What you have to do —
Pictures aside, the output must consist of the lines from the one containing "Where should I" through the end of the data, reproduced exactly.

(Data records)
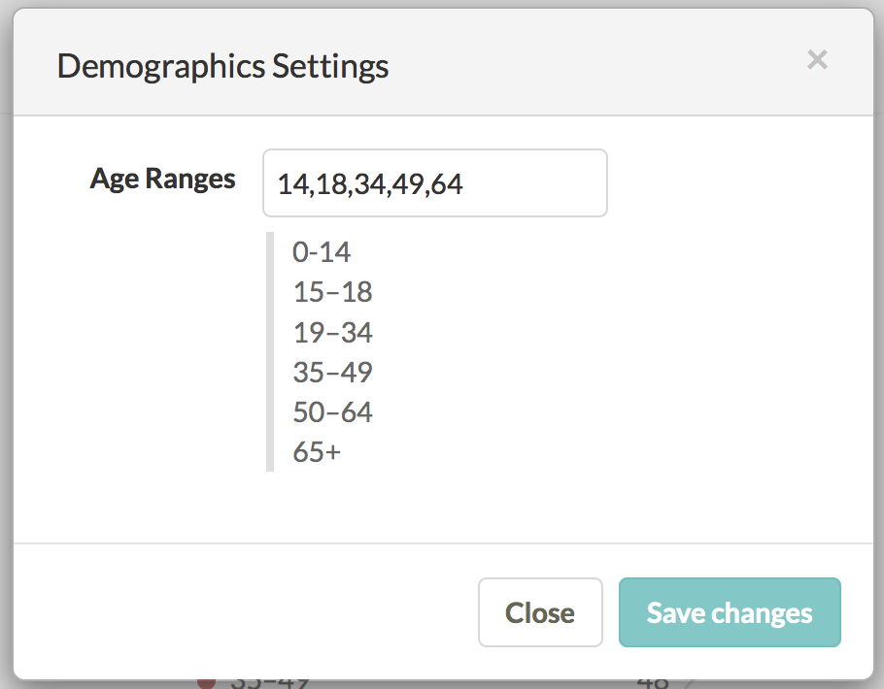884x689 pixels.
Task: Click the Age Ranges label
Action: (x=162, y=180)
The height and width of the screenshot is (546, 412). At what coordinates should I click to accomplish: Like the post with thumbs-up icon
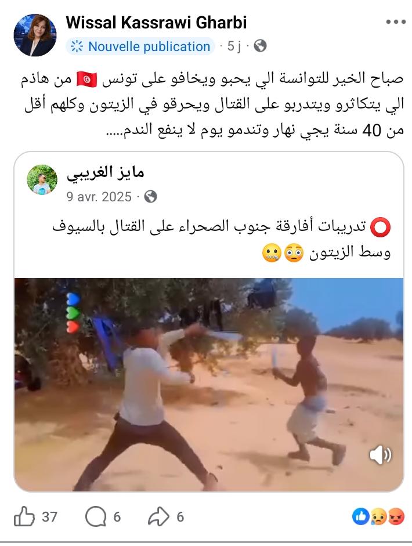pyautogui.click(x=24, y=516)
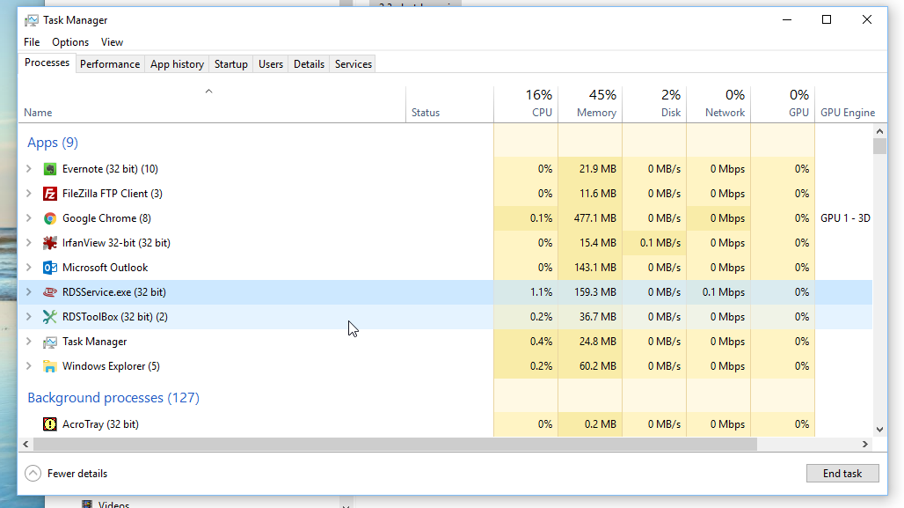Image resolution: width=904 pixels, height=508 pixels.
Task: Click the IrfanView red splat icon
Action: pyautogui.click(x=50, y=243)
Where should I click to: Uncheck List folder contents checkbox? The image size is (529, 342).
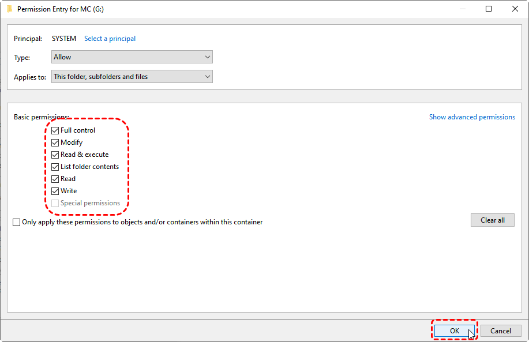point(55,167)
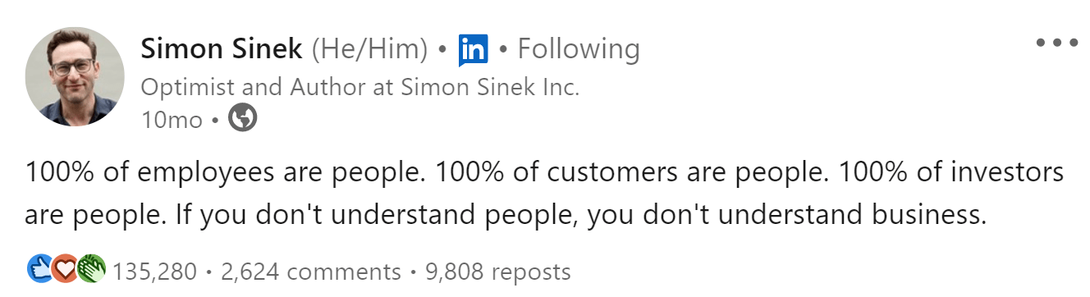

Output of the task —
Where should I click to: Uncheck List folder contents checkbox? The image size is (529, 342).
point(55,167)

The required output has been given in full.